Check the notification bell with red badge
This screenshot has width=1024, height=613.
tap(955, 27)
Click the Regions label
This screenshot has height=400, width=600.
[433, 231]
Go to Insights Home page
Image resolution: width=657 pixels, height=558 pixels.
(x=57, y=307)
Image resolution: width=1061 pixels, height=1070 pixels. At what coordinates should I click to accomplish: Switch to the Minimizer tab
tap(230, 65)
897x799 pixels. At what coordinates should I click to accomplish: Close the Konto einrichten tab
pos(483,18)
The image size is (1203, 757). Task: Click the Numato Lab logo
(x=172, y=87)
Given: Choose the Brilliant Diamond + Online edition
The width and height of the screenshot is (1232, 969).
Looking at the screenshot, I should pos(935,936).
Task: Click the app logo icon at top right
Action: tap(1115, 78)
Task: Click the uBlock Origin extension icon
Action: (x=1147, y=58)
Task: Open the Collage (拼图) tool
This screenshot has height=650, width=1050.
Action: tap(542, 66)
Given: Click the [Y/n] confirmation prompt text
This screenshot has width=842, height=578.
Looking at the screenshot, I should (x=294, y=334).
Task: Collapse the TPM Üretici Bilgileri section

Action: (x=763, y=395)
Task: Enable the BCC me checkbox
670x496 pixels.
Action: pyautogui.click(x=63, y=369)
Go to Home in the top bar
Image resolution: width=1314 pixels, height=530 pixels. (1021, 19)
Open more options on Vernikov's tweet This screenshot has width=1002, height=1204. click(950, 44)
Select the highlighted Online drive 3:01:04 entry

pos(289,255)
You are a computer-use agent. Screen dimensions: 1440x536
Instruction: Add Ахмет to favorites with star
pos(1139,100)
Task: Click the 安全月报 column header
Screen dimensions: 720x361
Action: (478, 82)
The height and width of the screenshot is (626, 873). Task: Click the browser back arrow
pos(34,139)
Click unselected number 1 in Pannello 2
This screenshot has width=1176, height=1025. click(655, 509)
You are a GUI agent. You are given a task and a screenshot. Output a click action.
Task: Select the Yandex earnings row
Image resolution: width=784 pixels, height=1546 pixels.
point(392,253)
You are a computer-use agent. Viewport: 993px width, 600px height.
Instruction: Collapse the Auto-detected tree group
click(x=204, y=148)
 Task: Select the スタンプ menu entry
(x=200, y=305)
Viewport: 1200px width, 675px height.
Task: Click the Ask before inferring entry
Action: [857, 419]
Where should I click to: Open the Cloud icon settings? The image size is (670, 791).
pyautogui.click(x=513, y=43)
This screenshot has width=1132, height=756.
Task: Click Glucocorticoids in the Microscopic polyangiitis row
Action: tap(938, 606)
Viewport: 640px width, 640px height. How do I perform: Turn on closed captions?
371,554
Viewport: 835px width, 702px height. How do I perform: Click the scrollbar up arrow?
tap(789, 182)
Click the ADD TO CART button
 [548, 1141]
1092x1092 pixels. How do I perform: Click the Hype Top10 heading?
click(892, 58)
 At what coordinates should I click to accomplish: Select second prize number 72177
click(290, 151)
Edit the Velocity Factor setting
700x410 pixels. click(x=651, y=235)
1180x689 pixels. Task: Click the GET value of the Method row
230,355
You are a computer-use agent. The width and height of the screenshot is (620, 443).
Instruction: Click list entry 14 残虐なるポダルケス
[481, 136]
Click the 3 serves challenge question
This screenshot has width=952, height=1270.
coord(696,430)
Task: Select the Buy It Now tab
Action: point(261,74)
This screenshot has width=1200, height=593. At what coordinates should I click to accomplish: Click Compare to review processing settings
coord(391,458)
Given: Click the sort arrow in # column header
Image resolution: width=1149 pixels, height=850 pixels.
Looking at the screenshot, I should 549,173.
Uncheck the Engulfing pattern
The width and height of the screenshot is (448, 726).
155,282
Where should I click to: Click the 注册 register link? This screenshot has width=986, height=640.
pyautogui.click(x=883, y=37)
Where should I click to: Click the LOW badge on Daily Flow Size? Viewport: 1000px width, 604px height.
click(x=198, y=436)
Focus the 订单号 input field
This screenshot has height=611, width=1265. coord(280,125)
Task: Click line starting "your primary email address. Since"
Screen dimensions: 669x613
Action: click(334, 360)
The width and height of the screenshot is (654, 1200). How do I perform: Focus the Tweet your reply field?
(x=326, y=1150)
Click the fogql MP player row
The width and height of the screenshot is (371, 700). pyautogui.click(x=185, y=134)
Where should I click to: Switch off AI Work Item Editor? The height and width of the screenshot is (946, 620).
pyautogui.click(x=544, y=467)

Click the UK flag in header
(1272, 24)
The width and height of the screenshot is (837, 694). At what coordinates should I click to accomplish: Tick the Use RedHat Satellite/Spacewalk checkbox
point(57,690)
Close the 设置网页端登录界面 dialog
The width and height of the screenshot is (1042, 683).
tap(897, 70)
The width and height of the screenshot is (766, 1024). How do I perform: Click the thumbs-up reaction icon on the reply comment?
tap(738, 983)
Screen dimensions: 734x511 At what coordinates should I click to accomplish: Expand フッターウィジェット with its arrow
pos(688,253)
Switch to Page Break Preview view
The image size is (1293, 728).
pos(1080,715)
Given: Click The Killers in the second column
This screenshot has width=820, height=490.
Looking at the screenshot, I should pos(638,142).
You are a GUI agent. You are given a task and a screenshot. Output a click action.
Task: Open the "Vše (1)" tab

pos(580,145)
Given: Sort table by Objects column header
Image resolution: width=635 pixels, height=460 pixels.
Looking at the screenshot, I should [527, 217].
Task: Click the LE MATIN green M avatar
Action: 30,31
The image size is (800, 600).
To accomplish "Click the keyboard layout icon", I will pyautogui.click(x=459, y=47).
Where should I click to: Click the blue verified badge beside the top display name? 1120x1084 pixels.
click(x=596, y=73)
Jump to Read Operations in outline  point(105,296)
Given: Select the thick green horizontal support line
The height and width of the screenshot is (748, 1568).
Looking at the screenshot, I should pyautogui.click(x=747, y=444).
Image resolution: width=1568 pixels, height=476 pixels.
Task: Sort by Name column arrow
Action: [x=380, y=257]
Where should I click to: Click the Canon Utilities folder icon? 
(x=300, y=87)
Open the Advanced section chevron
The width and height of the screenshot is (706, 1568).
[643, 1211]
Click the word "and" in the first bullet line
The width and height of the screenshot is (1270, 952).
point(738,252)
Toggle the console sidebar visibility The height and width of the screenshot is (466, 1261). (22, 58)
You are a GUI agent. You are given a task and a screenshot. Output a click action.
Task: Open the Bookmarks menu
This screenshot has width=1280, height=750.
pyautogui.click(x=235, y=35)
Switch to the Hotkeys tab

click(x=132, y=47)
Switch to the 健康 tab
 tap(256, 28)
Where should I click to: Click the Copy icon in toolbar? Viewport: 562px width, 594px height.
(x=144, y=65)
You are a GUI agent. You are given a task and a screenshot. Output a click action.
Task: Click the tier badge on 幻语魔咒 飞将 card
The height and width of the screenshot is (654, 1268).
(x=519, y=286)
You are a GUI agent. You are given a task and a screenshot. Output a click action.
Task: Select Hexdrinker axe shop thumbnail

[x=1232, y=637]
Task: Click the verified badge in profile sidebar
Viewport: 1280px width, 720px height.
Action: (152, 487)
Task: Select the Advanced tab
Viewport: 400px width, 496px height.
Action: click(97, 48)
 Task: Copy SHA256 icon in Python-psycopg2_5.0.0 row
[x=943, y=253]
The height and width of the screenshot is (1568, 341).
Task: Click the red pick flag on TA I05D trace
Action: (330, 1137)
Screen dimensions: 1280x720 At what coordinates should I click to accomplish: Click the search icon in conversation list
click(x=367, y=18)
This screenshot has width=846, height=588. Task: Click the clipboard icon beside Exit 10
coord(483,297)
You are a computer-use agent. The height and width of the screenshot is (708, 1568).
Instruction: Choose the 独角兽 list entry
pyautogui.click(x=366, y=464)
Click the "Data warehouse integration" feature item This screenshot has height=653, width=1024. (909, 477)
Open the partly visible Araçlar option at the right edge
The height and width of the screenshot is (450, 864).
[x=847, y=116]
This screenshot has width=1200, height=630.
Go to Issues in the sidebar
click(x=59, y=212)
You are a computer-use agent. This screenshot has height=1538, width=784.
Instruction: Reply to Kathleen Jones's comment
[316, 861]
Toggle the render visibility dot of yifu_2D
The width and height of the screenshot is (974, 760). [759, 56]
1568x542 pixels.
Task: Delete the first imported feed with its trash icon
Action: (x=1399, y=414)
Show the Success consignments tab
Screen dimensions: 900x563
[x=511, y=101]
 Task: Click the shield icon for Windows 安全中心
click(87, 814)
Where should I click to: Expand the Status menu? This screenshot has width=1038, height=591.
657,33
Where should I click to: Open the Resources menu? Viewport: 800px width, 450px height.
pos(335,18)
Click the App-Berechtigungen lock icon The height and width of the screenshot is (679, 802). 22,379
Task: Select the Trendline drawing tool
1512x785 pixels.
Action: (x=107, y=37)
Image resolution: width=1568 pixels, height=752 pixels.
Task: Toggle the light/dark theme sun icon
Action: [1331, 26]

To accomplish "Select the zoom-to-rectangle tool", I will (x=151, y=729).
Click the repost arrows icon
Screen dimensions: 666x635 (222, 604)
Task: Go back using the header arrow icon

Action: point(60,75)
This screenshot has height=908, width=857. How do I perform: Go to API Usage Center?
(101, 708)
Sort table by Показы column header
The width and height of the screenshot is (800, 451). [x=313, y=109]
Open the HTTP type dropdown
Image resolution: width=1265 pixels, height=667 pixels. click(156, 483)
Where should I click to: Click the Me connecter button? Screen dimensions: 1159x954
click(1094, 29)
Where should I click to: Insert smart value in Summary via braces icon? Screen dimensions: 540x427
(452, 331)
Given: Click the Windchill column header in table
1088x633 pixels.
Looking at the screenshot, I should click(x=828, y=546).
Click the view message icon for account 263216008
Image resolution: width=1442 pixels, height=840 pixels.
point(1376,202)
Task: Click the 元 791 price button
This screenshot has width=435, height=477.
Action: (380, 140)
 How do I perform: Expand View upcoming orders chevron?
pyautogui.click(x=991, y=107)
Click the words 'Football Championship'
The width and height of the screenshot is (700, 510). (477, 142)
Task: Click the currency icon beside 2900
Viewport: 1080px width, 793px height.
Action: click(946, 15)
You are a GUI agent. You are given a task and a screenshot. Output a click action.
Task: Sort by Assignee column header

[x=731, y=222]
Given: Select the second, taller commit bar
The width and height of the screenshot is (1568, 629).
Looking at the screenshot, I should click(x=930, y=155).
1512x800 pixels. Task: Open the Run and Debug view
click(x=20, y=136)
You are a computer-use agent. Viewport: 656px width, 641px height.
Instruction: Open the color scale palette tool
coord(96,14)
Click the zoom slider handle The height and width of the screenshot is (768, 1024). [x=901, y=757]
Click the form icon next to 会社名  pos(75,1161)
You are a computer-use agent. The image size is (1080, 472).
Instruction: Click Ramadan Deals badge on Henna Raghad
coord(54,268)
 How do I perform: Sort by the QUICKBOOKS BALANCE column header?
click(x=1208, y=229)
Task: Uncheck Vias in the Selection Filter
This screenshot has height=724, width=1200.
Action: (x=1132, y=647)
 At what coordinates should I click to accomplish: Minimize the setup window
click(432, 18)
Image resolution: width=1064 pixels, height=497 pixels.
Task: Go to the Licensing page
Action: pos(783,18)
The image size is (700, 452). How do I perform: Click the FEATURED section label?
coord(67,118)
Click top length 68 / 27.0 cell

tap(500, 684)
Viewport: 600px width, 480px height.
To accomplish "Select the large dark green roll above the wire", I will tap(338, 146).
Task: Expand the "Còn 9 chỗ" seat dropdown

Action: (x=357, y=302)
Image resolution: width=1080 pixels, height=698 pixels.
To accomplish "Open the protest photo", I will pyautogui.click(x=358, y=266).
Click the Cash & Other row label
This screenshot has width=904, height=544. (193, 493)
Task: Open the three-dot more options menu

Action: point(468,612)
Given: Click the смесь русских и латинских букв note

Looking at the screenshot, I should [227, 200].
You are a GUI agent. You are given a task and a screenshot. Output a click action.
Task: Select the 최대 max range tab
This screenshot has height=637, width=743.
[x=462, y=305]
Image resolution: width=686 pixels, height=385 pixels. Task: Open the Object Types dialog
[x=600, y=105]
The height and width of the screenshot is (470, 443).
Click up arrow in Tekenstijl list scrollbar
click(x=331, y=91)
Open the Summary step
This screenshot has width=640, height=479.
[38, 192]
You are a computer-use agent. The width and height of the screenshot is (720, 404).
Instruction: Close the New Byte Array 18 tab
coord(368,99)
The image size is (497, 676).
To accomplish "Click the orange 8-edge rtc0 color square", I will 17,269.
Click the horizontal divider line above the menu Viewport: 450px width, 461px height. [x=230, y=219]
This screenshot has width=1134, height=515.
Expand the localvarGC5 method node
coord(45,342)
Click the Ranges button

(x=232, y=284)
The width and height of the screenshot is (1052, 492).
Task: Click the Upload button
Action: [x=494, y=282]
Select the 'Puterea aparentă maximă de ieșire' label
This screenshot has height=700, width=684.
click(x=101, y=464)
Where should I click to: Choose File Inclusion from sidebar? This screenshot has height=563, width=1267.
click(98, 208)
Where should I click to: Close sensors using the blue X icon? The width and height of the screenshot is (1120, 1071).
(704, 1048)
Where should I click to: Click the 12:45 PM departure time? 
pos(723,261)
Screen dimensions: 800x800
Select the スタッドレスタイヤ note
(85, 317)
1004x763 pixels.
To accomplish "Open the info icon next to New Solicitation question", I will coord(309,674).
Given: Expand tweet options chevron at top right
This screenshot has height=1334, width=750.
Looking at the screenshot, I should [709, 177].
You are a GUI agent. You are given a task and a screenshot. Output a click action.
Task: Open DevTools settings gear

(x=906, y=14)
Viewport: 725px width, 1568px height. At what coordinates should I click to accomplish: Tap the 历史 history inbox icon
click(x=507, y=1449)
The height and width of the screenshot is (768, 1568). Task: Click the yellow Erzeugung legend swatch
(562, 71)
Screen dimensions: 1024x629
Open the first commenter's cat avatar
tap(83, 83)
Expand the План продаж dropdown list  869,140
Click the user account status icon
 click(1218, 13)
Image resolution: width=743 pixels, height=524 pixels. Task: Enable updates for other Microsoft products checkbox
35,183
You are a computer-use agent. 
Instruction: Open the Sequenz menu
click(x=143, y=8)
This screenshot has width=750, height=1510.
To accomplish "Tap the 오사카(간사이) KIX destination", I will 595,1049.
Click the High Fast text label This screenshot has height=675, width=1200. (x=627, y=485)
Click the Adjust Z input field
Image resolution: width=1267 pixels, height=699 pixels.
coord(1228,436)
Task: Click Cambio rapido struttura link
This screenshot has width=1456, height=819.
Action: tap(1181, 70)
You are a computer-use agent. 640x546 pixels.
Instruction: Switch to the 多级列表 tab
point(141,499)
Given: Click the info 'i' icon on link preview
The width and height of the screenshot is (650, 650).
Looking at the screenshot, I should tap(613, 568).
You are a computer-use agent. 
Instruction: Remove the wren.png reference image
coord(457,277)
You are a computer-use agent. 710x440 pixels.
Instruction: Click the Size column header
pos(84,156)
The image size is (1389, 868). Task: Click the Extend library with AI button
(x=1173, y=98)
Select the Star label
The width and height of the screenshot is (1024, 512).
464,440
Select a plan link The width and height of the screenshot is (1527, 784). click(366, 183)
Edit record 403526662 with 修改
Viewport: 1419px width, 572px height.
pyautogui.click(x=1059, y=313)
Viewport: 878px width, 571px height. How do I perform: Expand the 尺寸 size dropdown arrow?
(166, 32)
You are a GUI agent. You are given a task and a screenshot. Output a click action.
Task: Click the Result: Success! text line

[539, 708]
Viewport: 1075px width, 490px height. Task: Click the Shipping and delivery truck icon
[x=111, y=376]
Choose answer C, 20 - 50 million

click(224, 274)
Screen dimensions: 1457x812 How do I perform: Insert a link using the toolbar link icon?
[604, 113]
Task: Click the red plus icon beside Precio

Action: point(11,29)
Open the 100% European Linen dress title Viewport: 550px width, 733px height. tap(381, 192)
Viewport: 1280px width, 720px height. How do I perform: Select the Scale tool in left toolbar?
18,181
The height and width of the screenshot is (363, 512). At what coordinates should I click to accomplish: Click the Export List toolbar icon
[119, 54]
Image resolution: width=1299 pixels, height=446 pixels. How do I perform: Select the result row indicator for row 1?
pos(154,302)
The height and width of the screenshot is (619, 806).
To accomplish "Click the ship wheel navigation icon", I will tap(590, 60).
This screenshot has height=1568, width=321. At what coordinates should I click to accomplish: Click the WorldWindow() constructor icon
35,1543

--- WHAT THE EXERCISE ASKS ---
Find every line in the records above that holds the word "zoom", and copy each one.

--- TASK RESPONSE ---
To accomplish "Select the zoom-to-rectangle tool", I will (x=151, y=729).
Click the zoom slider handle The height and width of the screenshot is (768, 1024). [x=901, y=757]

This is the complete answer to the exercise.